Traduzione di Paragrafo 37, Libro 2 (Divus Augustus) di Svetonio

Versione originale in latino


Quoque plures partem administrandae rei p. Caperent, nova officia excogitavit: curam operum publicorum, viarum, aquarum, alvei Tiberis, frumenti populo dividundi, praefecturam urbis, triumviratum legendi senatus et alterum recognoscendi turmas equitum, quotiensque opus esset. Censores creari desitos longo intervallo creavit. Numerum praetorum auxit. Exegit etiam, ut quotiens consulatus sibi daretur, binos pro singulis collegas haberet, nec optinuit, reclamantibus cunctis satis maiestatem eius imminui, quod honorem eum non solus sed cum altero gereret.

Traduzione all'italiano


Per fare in modo che molti cittadini prendessero parte all'amministrazione dello Stato, creò nuovi uffici: l'intendenza dei lavori pubblici, delle strade, delle acque, del letto del Tevere, della distribuzione del grano al popolo. Istituì la prefettura di Roma, un triumvirato per reclutare i senatori ed un altro per passare in rivista gli squadroni dei cavalieri, ogni volta che fosse necessario.

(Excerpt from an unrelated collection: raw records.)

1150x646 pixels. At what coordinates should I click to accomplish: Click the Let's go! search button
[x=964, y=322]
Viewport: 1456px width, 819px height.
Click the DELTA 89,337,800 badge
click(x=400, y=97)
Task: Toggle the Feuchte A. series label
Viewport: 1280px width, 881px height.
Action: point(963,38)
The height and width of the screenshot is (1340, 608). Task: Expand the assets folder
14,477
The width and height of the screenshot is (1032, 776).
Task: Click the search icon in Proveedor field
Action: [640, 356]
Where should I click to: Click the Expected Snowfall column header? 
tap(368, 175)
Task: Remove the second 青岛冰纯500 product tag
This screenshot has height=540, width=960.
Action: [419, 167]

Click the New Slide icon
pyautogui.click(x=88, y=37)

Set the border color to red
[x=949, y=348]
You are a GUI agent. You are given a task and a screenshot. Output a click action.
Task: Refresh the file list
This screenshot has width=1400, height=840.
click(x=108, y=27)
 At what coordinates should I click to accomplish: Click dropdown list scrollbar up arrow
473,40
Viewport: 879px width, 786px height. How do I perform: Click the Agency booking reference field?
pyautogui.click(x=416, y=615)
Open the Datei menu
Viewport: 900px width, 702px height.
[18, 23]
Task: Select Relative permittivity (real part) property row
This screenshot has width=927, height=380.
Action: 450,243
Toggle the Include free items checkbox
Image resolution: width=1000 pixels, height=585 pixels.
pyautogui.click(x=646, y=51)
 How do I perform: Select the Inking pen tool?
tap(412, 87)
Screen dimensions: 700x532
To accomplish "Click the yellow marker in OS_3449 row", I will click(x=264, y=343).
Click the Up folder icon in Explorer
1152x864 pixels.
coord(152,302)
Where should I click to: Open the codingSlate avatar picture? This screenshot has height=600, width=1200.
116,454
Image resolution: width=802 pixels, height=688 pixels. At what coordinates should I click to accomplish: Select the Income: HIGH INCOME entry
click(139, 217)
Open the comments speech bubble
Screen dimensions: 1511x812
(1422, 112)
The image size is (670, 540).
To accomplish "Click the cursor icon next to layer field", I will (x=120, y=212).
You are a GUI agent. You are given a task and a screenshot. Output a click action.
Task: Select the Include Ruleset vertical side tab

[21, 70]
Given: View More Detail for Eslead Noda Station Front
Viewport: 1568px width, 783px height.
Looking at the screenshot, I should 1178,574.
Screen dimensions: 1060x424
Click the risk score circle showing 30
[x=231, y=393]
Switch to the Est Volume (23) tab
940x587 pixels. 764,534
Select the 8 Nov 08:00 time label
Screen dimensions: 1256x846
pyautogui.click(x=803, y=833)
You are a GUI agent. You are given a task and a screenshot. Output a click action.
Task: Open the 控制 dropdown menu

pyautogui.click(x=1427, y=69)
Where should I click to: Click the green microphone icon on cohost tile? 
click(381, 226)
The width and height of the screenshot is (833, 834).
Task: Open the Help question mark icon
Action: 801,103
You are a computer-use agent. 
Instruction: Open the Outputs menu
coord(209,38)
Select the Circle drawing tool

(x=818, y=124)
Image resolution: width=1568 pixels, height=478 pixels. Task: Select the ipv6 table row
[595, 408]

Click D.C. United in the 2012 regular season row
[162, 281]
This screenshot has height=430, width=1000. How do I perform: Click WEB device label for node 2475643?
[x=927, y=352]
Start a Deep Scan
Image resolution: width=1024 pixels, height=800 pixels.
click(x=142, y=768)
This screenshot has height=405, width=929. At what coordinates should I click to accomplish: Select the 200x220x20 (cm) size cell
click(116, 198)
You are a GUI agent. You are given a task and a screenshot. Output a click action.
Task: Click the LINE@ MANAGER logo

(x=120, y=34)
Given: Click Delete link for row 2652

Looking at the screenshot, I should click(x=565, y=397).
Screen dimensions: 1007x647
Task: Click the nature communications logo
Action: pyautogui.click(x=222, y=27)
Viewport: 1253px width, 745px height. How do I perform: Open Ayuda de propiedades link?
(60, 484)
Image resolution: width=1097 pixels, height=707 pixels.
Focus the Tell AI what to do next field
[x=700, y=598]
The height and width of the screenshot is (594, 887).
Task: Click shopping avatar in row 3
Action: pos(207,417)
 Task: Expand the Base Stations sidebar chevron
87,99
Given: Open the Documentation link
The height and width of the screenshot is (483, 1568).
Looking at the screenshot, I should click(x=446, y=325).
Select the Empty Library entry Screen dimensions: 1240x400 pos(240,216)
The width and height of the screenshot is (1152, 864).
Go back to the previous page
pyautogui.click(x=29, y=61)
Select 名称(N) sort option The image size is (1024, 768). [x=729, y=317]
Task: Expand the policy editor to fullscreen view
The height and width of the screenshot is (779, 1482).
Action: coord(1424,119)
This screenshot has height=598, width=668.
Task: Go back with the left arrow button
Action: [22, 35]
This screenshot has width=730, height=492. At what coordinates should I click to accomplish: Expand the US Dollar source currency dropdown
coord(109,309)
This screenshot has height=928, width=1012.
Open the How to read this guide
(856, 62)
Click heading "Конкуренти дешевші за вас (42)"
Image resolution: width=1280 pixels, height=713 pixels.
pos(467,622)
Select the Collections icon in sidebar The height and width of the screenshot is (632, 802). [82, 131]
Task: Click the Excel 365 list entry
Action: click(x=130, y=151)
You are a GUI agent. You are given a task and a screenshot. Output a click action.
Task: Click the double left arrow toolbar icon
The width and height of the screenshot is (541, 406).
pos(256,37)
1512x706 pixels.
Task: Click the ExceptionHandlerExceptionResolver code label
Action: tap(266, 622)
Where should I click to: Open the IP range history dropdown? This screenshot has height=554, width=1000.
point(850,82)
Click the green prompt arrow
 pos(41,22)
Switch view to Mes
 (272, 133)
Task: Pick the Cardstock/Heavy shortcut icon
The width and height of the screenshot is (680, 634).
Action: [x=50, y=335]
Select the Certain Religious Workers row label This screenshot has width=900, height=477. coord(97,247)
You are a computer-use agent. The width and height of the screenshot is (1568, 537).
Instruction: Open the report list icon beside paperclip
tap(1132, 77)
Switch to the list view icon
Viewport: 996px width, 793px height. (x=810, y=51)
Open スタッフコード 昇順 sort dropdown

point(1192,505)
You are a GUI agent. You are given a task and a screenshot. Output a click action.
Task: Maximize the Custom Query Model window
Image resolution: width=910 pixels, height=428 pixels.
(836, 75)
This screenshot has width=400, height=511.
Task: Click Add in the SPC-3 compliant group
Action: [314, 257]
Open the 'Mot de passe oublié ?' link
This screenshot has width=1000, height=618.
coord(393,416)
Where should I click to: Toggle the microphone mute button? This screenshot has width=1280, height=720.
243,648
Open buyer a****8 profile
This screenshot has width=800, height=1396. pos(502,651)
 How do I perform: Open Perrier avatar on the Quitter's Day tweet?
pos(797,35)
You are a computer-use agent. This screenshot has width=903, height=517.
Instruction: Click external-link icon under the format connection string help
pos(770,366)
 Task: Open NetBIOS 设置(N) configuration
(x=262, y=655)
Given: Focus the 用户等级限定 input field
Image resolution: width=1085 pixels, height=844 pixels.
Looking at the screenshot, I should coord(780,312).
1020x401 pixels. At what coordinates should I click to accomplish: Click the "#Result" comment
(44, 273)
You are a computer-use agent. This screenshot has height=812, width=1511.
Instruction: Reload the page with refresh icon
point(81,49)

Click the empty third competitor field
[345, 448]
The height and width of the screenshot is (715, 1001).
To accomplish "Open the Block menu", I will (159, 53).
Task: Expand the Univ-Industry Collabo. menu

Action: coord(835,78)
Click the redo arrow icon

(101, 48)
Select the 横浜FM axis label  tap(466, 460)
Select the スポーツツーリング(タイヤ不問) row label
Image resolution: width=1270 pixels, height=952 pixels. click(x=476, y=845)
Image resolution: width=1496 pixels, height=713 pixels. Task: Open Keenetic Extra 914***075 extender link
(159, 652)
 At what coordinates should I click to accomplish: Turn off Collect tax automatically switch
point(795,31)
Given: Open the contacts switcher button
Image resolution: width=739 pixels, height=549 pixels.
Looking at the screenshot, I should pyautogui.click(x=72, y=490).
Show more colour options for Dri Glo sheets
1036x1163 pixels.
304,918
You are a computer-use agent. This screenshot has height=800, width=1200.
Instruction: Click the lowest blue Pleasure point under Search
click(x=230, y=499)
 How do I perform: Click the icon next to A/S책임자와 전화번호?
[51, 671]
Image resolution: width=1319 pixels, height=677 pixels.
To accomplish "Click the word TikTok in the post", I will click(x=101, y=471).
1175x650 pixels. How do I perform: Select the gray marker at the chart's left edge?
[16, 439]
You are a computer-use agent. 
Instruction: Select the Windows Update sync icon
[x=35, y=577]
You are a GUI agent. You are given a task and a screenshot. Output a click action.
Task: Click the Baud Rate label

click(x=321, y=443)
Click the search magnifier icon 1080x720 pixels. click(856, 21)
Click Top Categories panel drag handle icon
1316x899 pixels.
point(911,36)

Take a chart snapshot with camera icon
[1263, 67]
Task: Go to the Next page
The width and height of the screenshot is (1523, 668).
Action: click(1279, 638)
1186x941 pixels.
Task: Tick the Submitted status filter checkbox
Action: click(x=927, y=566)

Nominò i censori, cosa che ormai da tempo si era cessato di fare. Aumentò il numero dei pretori. Volle anche che, tutte le volte che gli veniva assegnato il consolato, gli venissero dati due colleghi, invece di uno, ma non l'ottenne perché tutti i senatori gli fecero capire che sminuiva già abbastanza la sua autorità dividendo questa magistratura con un altro, anziché esercitarla da solo.